Storage Instructions
- Refrigeration: Store leftovers in an airtight container for up to 2 days. Shrimp can turn rubbery if reheated too long, so keep it gentle.
- Reheating: Warm in a skillet over low heat with a splash of water or broth until just heated.
Avoid microwaving for more than 30–45 seconds at a time.
- Freezing: Not recommended. Cooked shrimp and asparagus lose their texture after thawing.
Why This is Good for You
Shrimp is a lean source of protein and provides key nutrients like selenium, iodine, and vitamin B12. Asparagus is loaded with fiber, folate, and antioxidants.
Using olive oil with butter keeps the sauce rich while adding heart-healthy fats. Lemon adds brightness without extra calories, and fresh herbs bring micronutrients and fresh flavor. It’s a simple, balanced plate that feels indulgent but stays light.
Pitfalls to Watch Out For
- Overcooked shrimp: Shrimp cook quickly.
As soon as they curl into a “C” shape and turn opaque, pull them. If they look like a tight “O,” they’re overdone.
- Watery pan: Wet shrimp or overcrowding can steam instead of sear. Pat dry and cook in batches for best browning.
- Burnt garlic: Garlic goes from golden to bitter in seconds.
Lower the heat before adding and keep it moving.
- Bland sauce: Taste and adjust. A pinch more salt, a squeeze of lemon, or a little red pepper can make the dish pop.
- Mushy asparagus: Pull it while it’s still crisp-tender. It will warm again in the final toss.
Alternatives
- Protein swaps: Use scallops, chunks of firm white fish, or chicken breast strips (cook chicken longer before adding garlic).
- Veggie variations: Try broccolini, snap peas, green beans, or zucchini.
Adjust cooking time to keep them crisp.
- Dairy-free: Replace butter with a high-quality vegan butter or all olive oil. Add a spoonful of nutritional yeast for a hint of “buttery” depth.
- Herb twists: Swap parsley for basil, dill, or chives. Tarragon adds a subtle anise note that pairs well with seafood.
- Spice profiles: Use Old Bay for a classic seafood vibe, or add a pinch of cumin and coriander for a warmer profile.
- Make it a meal: Serve over rice, orzo, quinoa, or cauliflower rice.
Toss with cooked pasta and a bit more butter and lemon for a fuller sauce.
FAQ
How do I know when shrimp are done?
They turn opaque pink and curl into a loose “C.” This usually takes 1–2 minutes per side. If they tighten into a small “O,” they’re overcooked.
Can I use frozen shrimp?
Yes.
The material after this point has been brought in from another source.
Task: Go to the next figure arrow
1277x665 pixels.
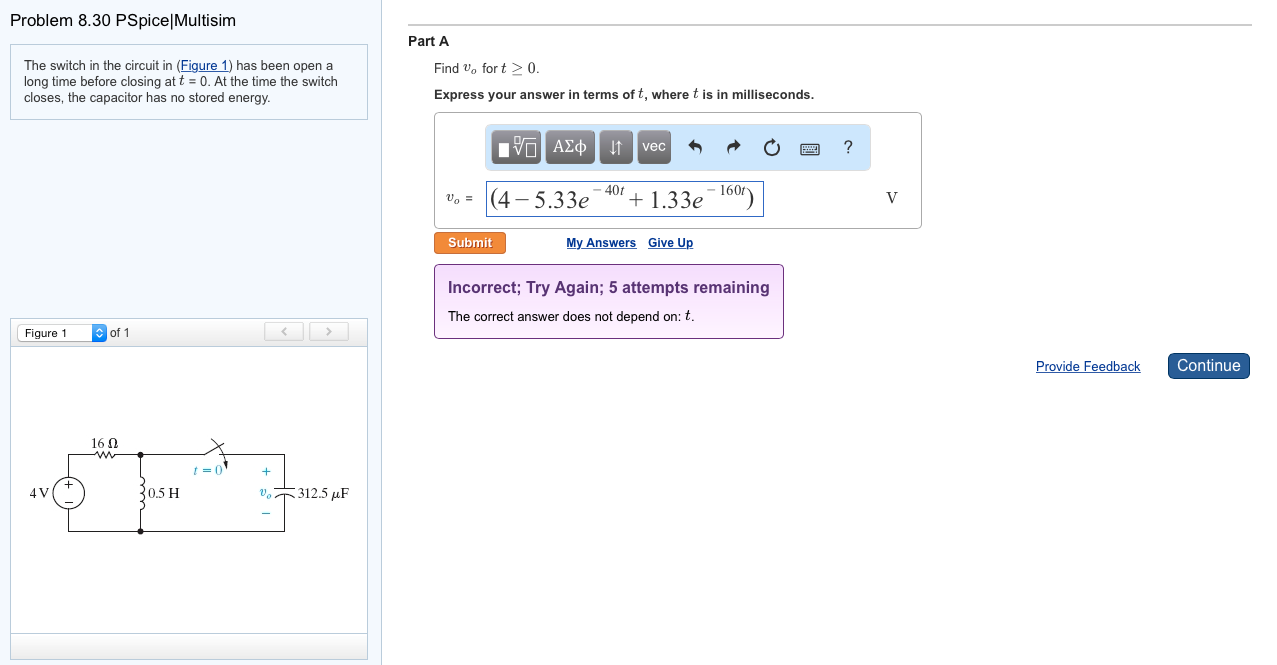Action: (329, 331)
Thaw them overnight in the fridge or under cold running water for 10–15 minutes.
Drain and pat very dry before cooking to avoid a watery pan.
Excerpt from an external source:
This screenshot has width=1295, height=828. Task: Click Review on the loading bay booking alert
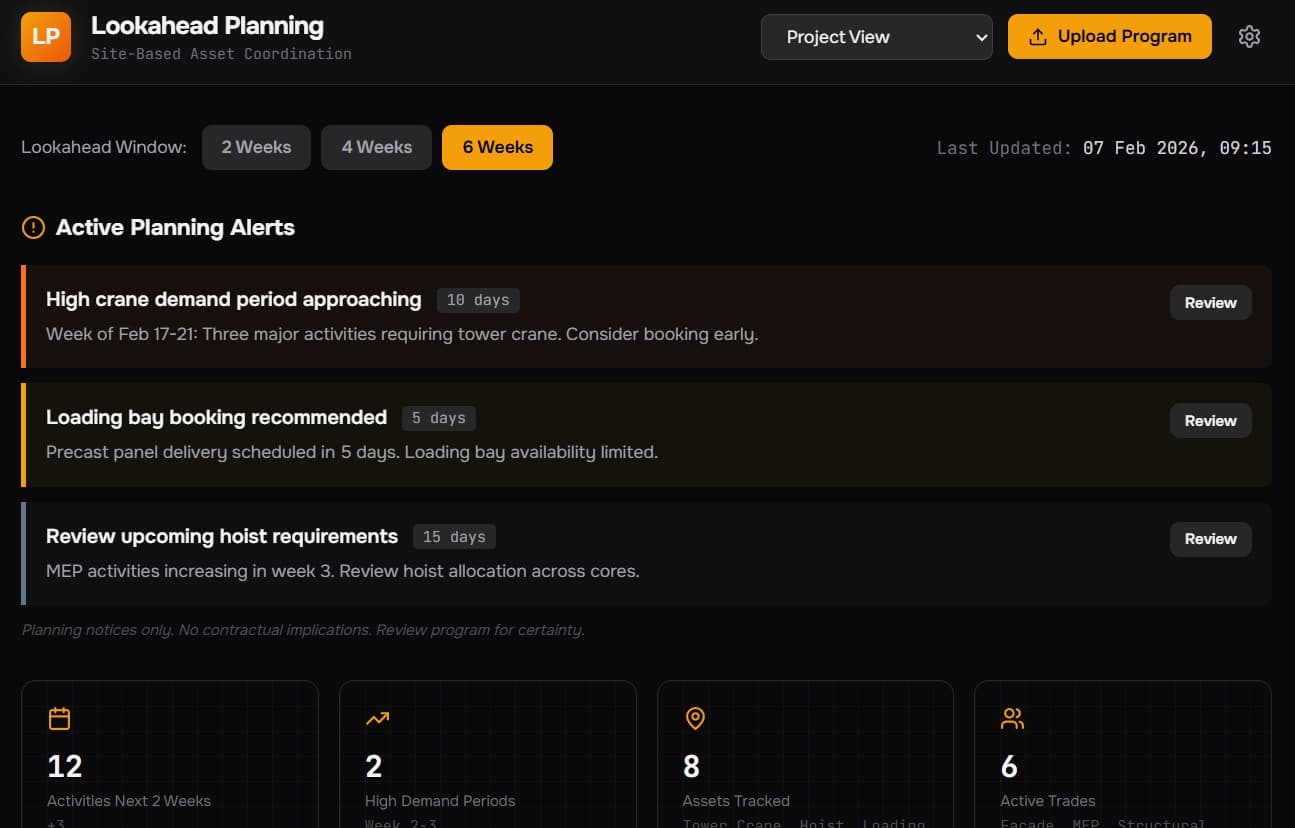pyautogui.click(x=1210, y=420)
What size shrimp should I buy?
Large or extra-large (16/20 or 21/25 count per pound) work best. They cook evenly, sear well, and stay juicy.
Do I have to devein the shrimp?
It’s recommended for better texture and presentation. Many bags of frozen shrimp come already peeled and deveined, which saves time.
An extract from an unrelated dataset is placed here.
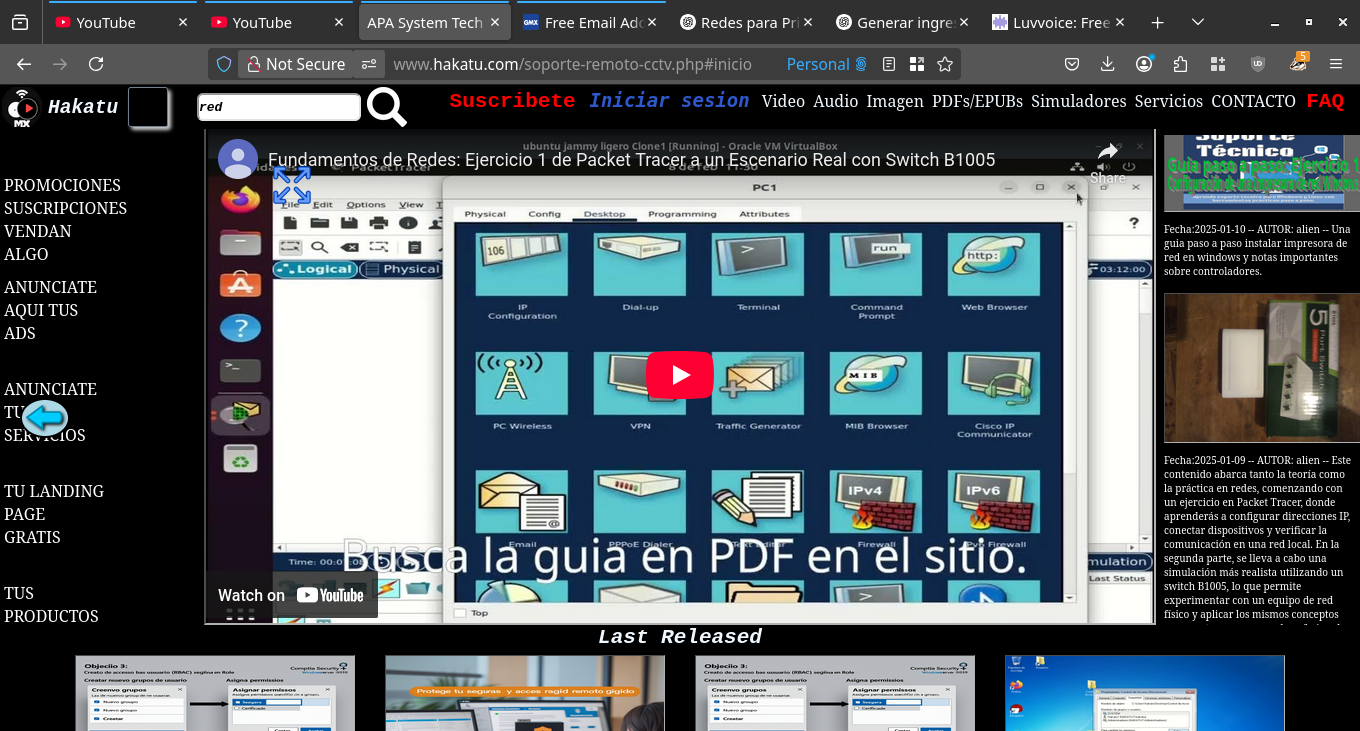Click the Share arrow on the video
The image size is (1360, 731).
pos(1107,160)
What if I don’t have wine?
Use chicken or vegetable broth, or skip it and add an extra squeeze of lemon.
The goal is to loosen the browned bits and add a little moisture to the sauce.
Can I grill this instead?
Yes. Toss shrimp and asparagus with oil, salt, pepper, and paprika. Grill over medium-high heat, then toss with melted garlic butter and lemon off the grill.
How can I make it spicy?
Add more red pepper flakes or a little cayenne.
You can also finish with a drizzle of chili oil.
What can I serve this with?
It’s great with crusty bread, rice, couscous, or a simple salad. For pasta, reserve a bit of starchy pasta water to extend the sauce.
Is this gluten-free?
Yes, as written. Just ensure your broth and seasonings are certified gluten-free if needed.
How do I keep asparagus bright green?
Cook it quickly over medium-high heat and don’t cover the pan.
Pull it while it’s still crisp-tender, then finish it at the end with the shrimp.
In Conclusion
Garlic Butter Shrimp & Asparagus is proof that simple ingredients can deliver big flavor. With quick prep, a hot pan, and a little lemon, you get a fresh, satisfying meal any night of the week. Keep these pantry staples on hand and you’ll always have a fast go-to that feels restaurant-worthy.
Serve it as is or build it out with grains or pasta—either way, it’s a reliable win.